Я отошла на шаг от зеркала, ввинтила карандаш обратно и сказала:
– Да, это то, что мне нужно, но у меня нет денег.
– Ах, оставьте. Деньги терпят… потом.
– Хорошо, потом, – сказала я. Я все еще смотрела в зеркало, раскачиваясь на его поверхности, словно на льду, а потом, прикрыв рукой глаза, отошла совсем.
Она положила на мои вытянутые руки целую гору пустых коробок из-под мыла, сунула в карман моего фартука помаду и открыла дверь.
– Большое спасибо, – сказала я. – До свидания.
– До свидания, – ответила она.
Не могу понять, как Фред может приходить в такую ярость из-за того, что дети шумят. Ведь они очень тихие. Их совсем не слышно. Когда я стою у плитки или у стола, в комнате иногда бывает так тихо, что я со страхом оборачиваюсь: хочу удостовериться, здесь ли они. Они строят из коробок домики, шепчутся между собой, и, когда я оборачиваюсь, вскакивают и, заметив в моих глазах испуг, спрашивают:
– Что случилось, мама? Что случилось?
– Ничего, – говорю я, – ничего. – И я отворачиваюсь, чтобы раскатать тесто. Я боюсь оставлять их одних. Раньше я проводила с Фредом только вечера. На всю ночь я ушла всего один раз.
Малыш спит, надо попытаться уйти, прежде чем он проснется.
Ужасающие стоны в соседней комнате умолкли; умолкло воркованье и страшное сопение, которыми они сопровождают свои объятия. Теперь они спят, а потом пойдут в кино. Я начинаю понимать, что нам действительно нужно купить радиоприемник, чтобы заглушать их стоны, ибо нарочито громкие разговоры, которые я завожу, когда начинается самое ужасное, внушающее мне не презрение, а только ужас, – эти нарочитые разговоры прекращаются так быстро, что я спрашиваю себя, не догадываются ли дети. Во всяком случае, они слышат стоны и напоминают мне дрожащих зверьков, почуявших смерть. Если есть возможность, я пытаюсь отослать их на улицу, но эти предвечерние часы в воскресенье насыщены такой тоской, что даже детям становится страшно. Лишь только в соседней комнате наступает странная, парализующая меня тишина, я вся заливаюсь краской; я пытаюсь запеть, когда слышу первые шорохи, возвещающие о том, что сражение началось – глухой, неритмичный скрип кровати и восклицания, похожие на восклицания циркачей, парящих под самым куполом цирка, когда они меняются в воздухе трапециями.

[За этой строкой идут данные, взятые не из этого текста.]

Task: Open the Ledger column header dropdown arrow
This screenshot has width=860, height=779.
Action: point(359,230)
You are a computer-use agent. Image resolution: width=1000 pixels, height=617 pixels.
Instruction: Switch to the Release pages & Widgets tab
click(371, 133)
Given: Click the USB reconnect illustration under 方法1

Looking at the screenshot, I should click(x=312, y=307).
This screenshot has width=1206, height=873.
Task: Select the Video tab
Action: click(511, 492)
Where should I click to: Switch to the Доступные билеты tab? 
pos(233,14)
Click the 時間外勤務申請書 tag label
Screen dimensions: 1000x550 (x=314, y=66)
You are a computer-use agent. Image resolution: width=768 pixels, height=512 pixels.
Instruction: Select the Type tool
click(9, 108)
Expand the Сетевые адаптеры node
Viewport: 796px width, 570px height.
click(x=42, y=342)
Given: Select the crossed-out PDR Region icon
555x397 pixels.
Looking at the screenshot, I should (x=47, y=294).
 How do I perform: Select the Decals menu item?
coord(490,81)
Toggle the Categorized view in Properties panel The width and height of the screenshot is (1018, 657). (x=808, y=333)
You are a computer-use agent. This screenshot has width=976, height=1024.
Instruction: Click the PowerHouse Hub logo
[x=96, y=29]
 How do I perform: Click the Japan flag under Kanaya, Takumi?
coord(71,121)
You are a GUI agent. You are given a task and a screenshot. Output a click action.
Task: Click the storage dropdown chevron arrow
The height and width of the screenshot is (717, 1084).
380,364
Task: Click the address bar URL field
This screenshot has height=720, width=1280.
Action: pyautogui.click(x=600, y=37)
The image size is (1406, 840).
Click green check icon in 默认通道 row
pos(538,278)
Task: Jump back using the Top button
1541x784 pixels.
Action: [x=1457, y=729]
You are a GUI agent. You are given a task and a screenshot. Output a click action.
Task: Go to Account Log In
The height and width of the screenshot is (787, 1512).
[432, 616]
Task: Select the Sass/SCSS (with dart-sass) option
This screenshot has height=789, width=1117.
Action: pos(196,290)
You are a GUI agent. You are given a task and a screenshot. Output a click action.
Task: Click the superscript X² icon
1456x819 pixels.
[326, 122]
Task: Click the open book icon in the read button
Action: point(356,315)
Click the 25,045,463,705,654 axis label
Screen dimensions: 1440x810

Мой голос прерывается и дрожит, и я тщетно стараюсь петь; мотивы звучат у меня в ушах, но я не могу их воспроизвести. Бесконечно тянутся эти минуты, заполненные убийственной тоской уходящего воскресного дня, и я слышу, как они дышат в изнеможении, слышу, как зажигают сигареты, и тишина, которая наступает потом, полна ненависти. Я бросаю тесто на стол, раскатываю его, стараясь производить как можно больше шума, колочу по тесту и думаю о миллионах поколений бедняков, которые жили на земле, не имея места для любви, и, раскатав тесто, загибаю края кверху и кладу в пирог фрукты.